Preheat the oven to 200°C and grease a 20cm tart tin.
Peel and grate the apples. Squeeze out any excess liquid and place in a mixing bowl. Add the fruit mincemeat, citrus peel and brandy. Mix well.
Dust your work surface lightly with flour. Line the tart tin with puff pastry. Cut the excess pastry away from the rim. Press the scraps into a ball and roll out again. Cut out star shapes of various sizes.
Tip the fruit mince mixture into the tart tin. Arrange the stars on top of the tart and brush lightly with some milk.
Bake the tart for 35 minutes, or until the pastry has risen and is golden. Allow to cool for a few minutes. Dust with icing sugar and serve.

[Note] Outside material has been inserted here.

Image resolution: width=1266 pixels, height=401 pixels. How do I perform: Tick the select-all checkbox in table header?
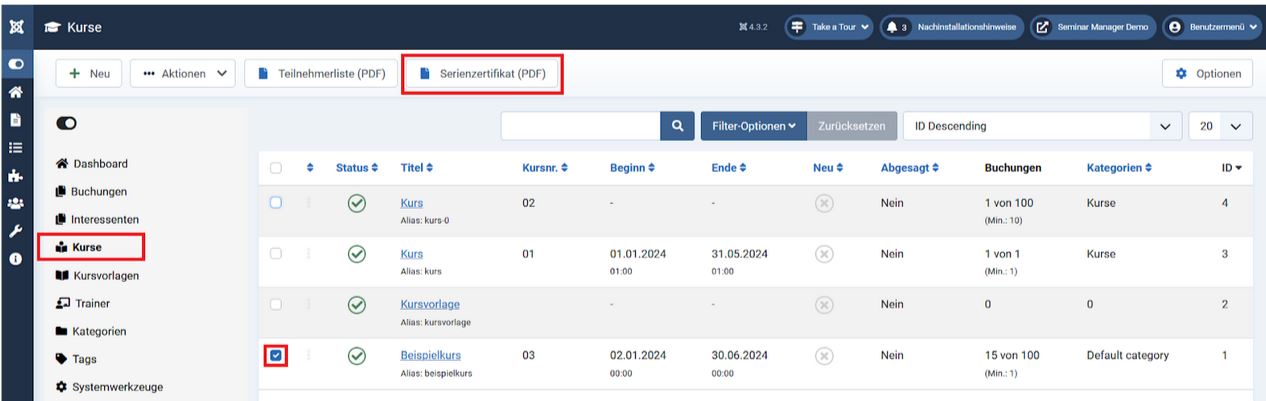point(276,168)
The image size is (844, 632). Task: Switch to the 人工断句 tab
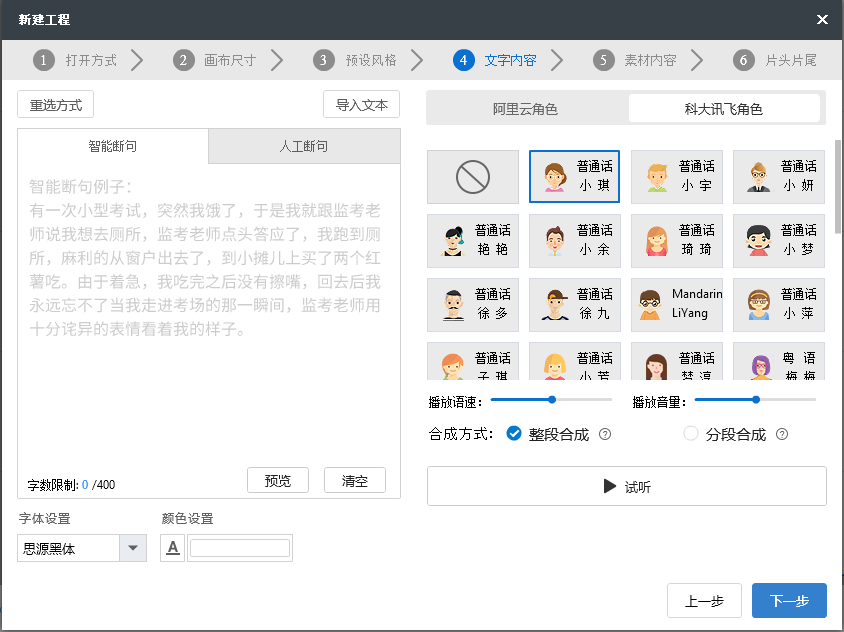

To make the custard: Whisk the egg yolks and castor sugar together until pale and creamy. Whisk in the flour and cinnamon. Place the milk and cloves in a saucepan over a medium heat and heat just until boiling point. Remove from the heat and carefully add half of the milk to the egg mixture while whisking continuously. Then add the egg-milk mixture back into the saucepan with the remaining milk and heat slowly while whisking. Add the vanilla paste. Continue to stir for a few minutes until the custard is quite thick. Remove the cloves and stir in the orange rind. Transfer to a warm jug.